In response to the alarm about spill-over violence from Mexico, the Department of Homeland Security recently announced an increased focus on border security. Released the day before President Obama’s Mexico trip, the new DHS initiative – labeled “The
Way Ahead” – will bring more personnel to the Southwest border and place additional technology at strategic locations in order to crack down on the illegal activities that fuel the drug war in Mexico.”
It’s another crackdown initiative from DHS, and it will mean more canine teams at borderland checkpoints, a stepped-up “criminal alien” dragnet, and expanded cooperation with local police. DHS assures that the new deployment will be the result of a “risk-based decisionmaking process.”
“The Way Ahead” is a two-pronged strategy. DHS says that the new crackdown on the northern side of the border will complement “Mexico's crackdown campaign against drug cartels in Mexico.”
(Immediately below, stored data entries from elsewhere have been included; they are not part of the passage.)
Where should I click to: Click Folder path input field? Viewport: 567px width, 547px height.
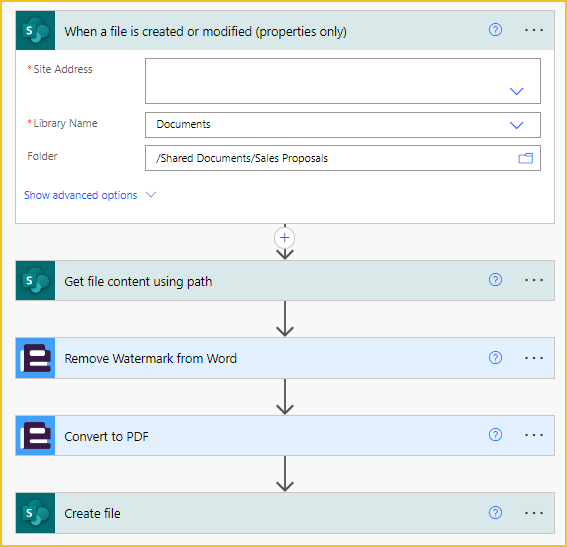[343, 158]
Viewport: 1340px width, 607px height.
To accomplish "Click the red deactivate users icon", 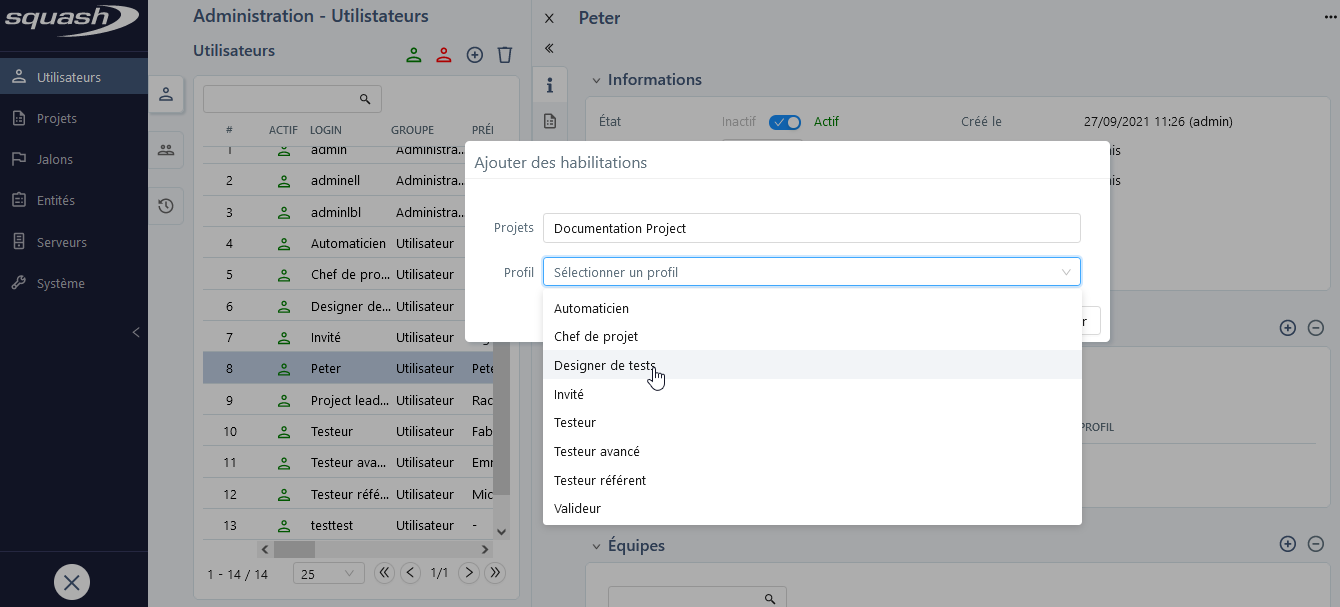I will (444, 55).
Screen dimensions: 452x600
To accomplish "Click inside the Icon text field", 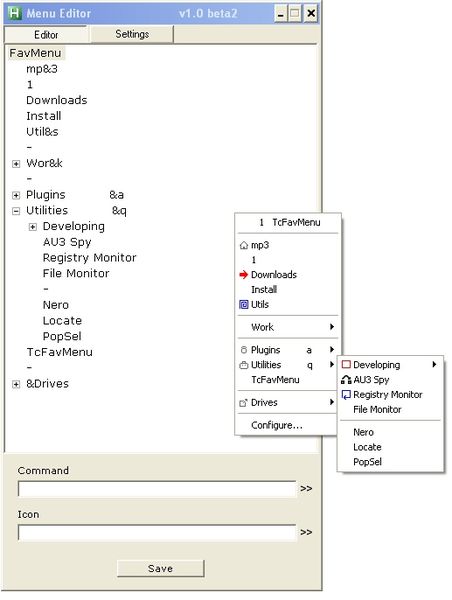I will [157, 533].
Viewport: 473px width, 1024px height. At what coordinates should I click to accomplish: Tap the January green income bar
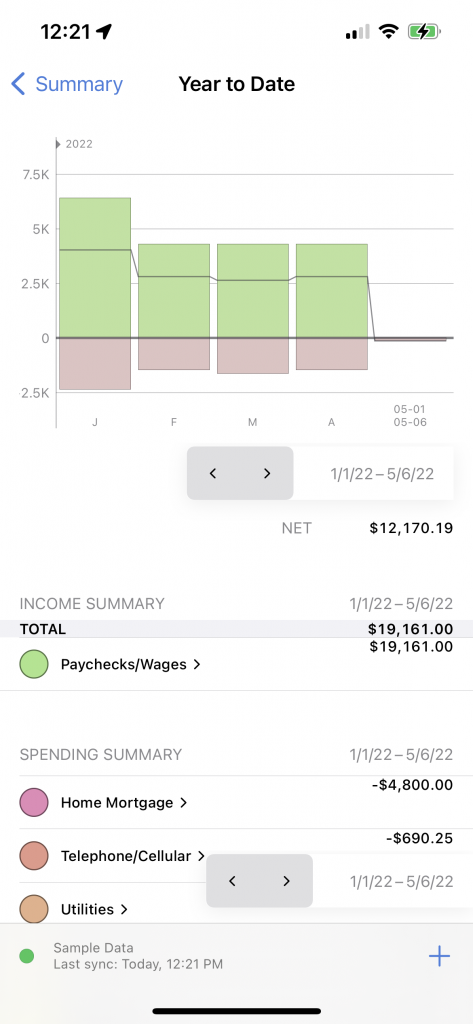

With this new deployment of personnel and resources, the border will assuredly become more secure when measured by the usual metrics of success in the drug war and the immigrant crackdown. Soon, the Border Patrol will be erecting new billboards at checkpoints and entry stations that hail the new drug seizures. In forthcoming new releases, the public information office of Immigration and Customs Enforcement (ICE) will boast of the number of criminal aliens arrested and deported. So, too, will there be a rash of pronouncements about the number of southbound arms seized at the border.
Doomed Front in Drug War
“The Way Ahead” initiative, despite the likely success indicators, is another front in the long-running war on drugs.
Forty years ago, President Nixon, responding to the alarm about Mexico supplying drugs to America’s youth, launched Operation Intercept along the border to interdict marijuana shipments. That short-lived initiative, which was halted largely because of Mexican government complaints about long lines of traffic at the border, was the opening shot of the “war on drugs” of the new Republican administration.
Started as a unilateral offensive, the “war of drug” has since gone global -- and bilateral, in the case of Mexico. The last four decades have seen a long string of tactical victories but year after year of strategic defeat despite increased international cooperation. The endless string of achievements – number of acres eradicated, bundles of drugs seized, traffickers arrested, etc. – underscores the continuing failure of the drug war.
Rather than using the drug-related violence in Mexico as an opportunity to point to the failure of the crackdown approach to the drug problem, the Obama administration has reaffirmed U.S. support for the military –led drug crackdown in Mexico and authorized the redeployment of DHS resources and personnel along the border to fight the war and simultaneously contain its violence.
Not only does the new DHS initiative constitute yet another front in the failed drug war, it also incorporates the systemic failures of the U.S. crackdown on immigrants and crime. By joining the various crackdowns – U.S. drug war crackdown in Mexico, immigrant crackdown, drug war at home, and “get-tough” law enforcement – the DHS is compounding the problems of all these mounting crackdowns.
It’s a crackdown compounded, and follows old paths rather than pointing to a way ahead.